**YOUR ASSIGNMENT:** Retype exactly the span of lines below from the one with "Where should I" through the one with "Given: Click the". Do not include pictures.

**INPUT DATA:**
++++
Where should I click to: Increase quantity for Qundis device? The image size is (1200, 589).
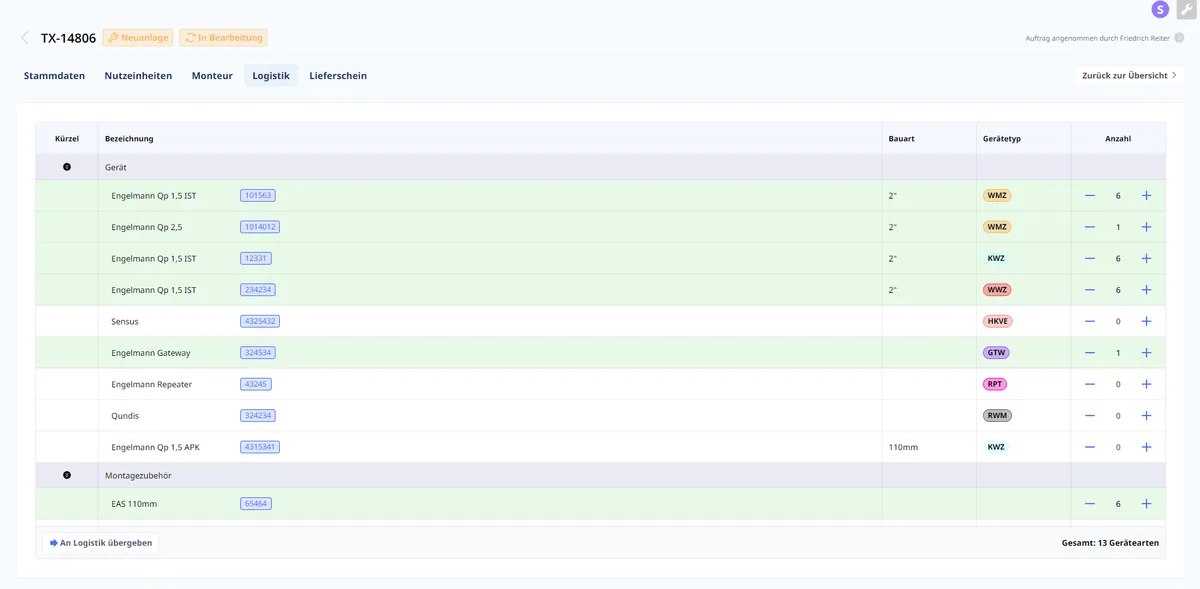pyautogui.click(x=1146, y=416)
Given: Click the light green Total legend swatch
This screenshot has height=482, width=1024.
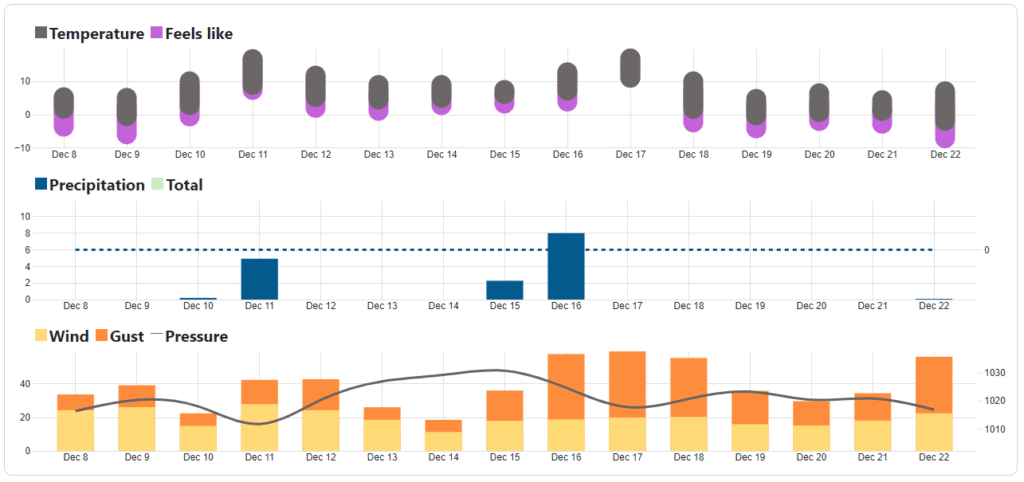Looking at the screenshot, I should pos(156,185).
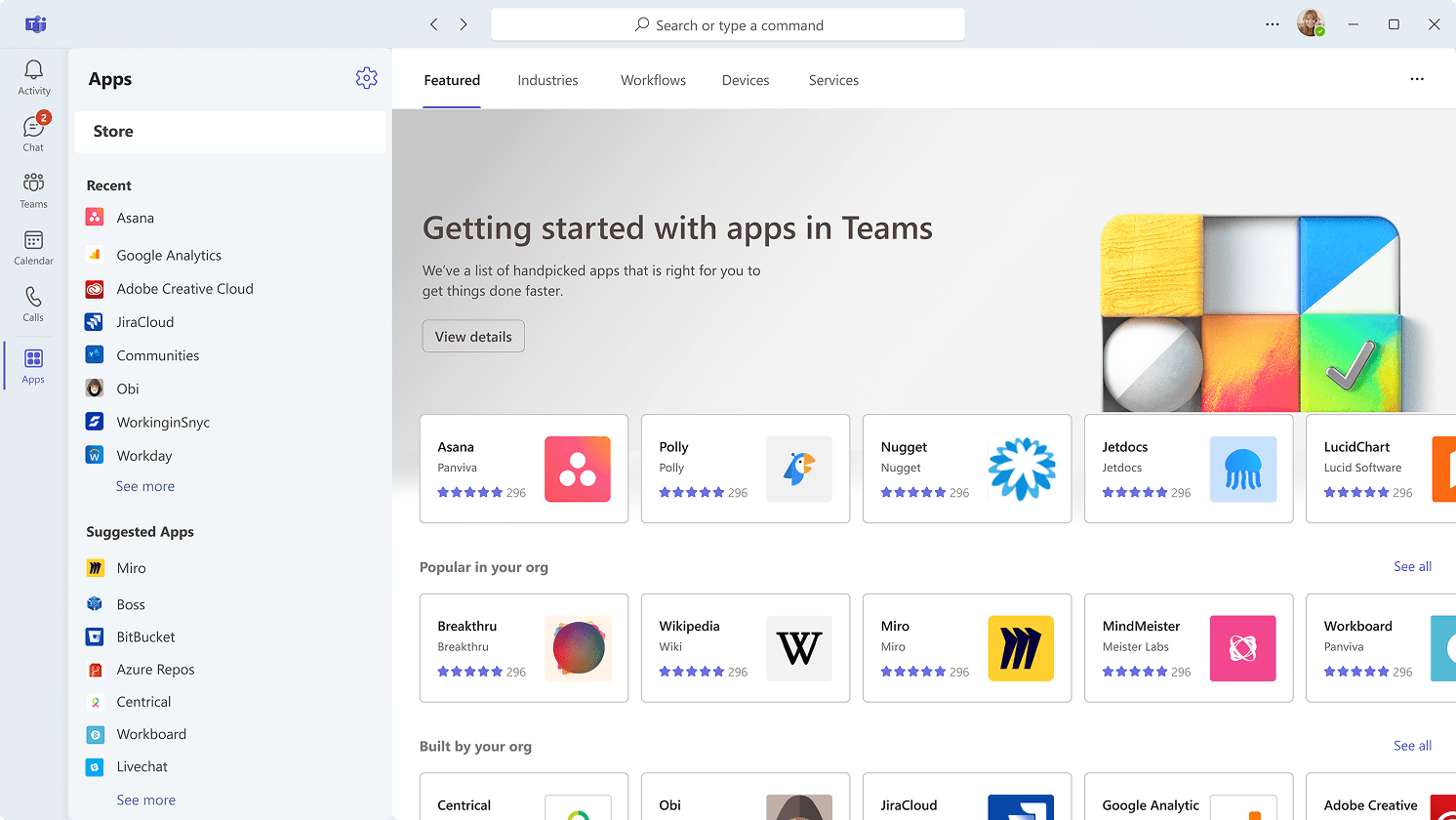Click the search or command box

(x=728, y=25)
++++
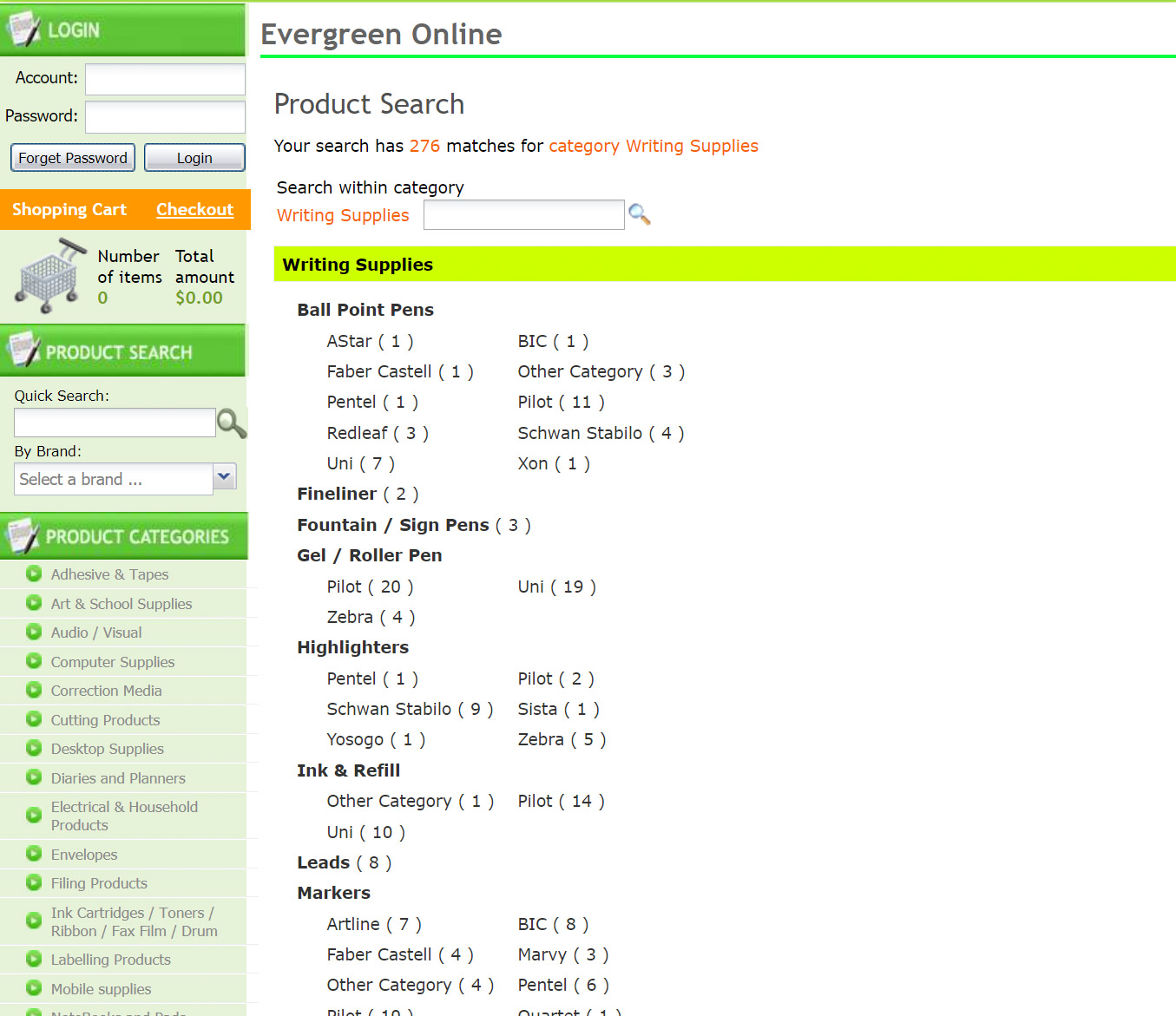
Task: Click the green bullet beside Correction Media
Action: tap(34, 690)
++++
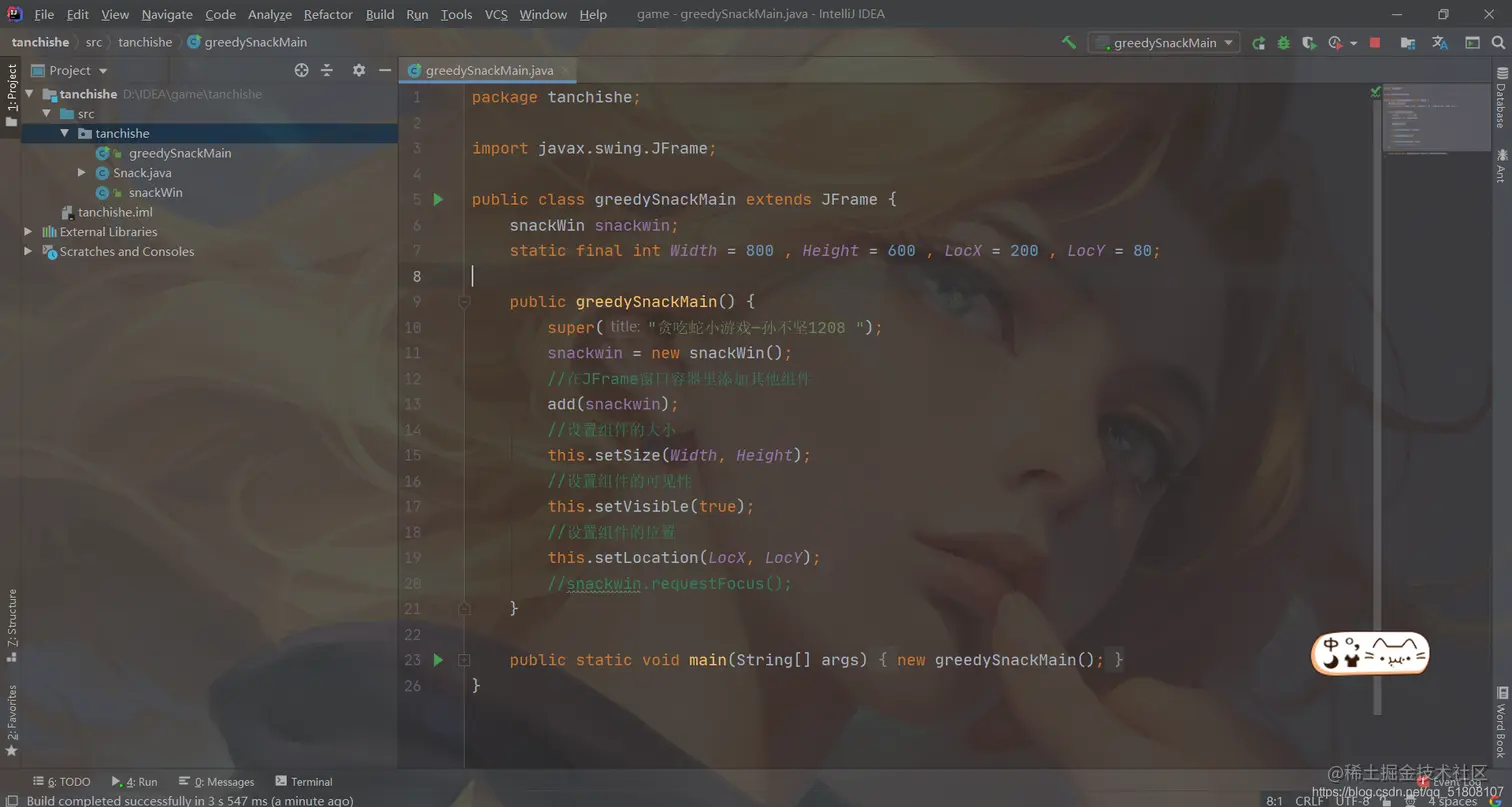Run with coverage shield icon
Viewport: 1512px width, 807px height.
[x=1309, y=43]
++++
**ANSWER SECTION:**
Where should I click to: Increase quantity for Qundis device? The image size is (1200, 589).
pyautogui.click(x=1146, y=416)
Given: Click the light green Total legend swatch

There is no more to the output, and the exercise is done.